Methodology of the Study
This article looks at some of the key trends in learning and development (L&D), including more formalized regional director
training and the use of technology. It also suggests how training departments are adapting to the current challenges and rethinking
their role—now and for the future.
"RM" Is For Role Model
According to the industry's training heads, the scope of L&D departments continues to expand. Take, for example, one marked
reversal of tradition concerning regional director development. Companies now offer—or plan to offer—more formalized training
development programs for regional directors or regional managers.
"We are doing three or four times as much training for RSDs [regional sales directors] as we have in the past, or that I have
seen at other companies," says Steven Rauschkolb, associate vice president, leadership and management development, at Sanofi-Aventis.
"We are covering a wide array of topics, including a thorough review of our core management practices, business acumen, understanding
customer needs, strategic thinking, and the ability to deploy resources strategically."
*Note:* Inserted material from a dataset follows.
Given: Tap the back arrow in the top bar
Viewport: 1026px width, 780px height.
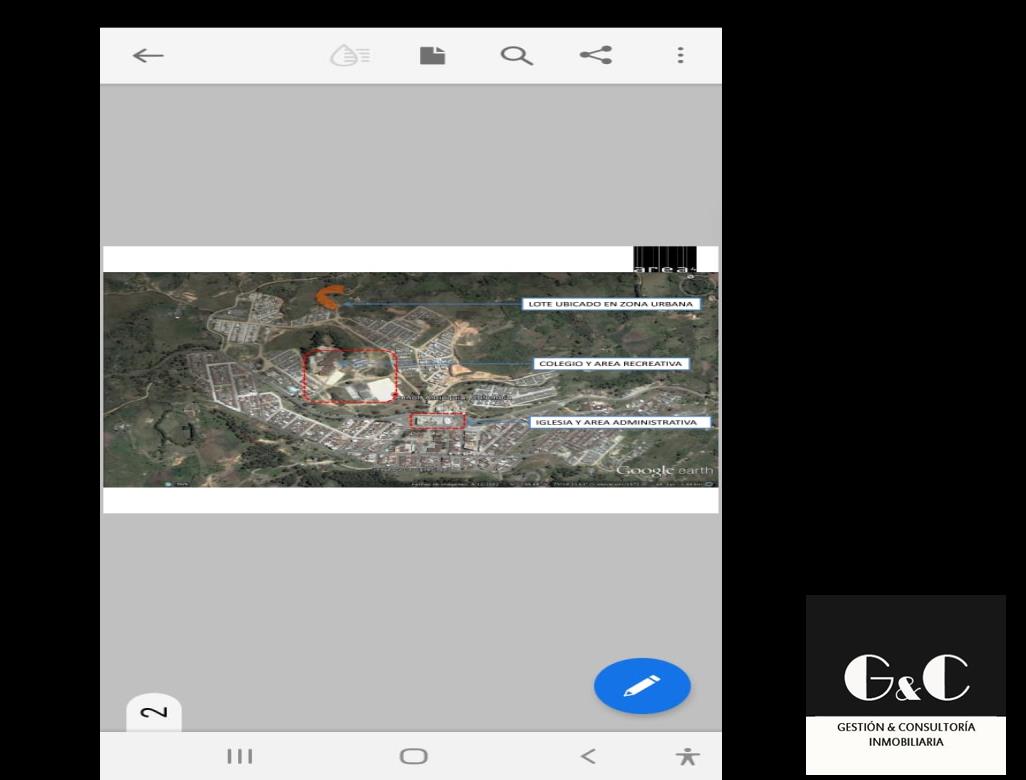Looking at the screenshot, I should point(148,56).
Eric Otterbein Director of field sales management development, TAP Pharmaceuticals
While many companies have had formal training programs in place for reps and district managers for several years, RMs and
RDs have flown under the radar. Why? The SPBT and Hay Group study found that these tenured, well-compensated managers are
expected to know the business before they get promoted. Still, that doesn't mean RMs and RDs don't need development, says
Eric Otterbein, director of field sales management development at TAP Pharmaceuticals. Companies hope the effort results in
better retention, improved performance, better overall leadership, and higher sales.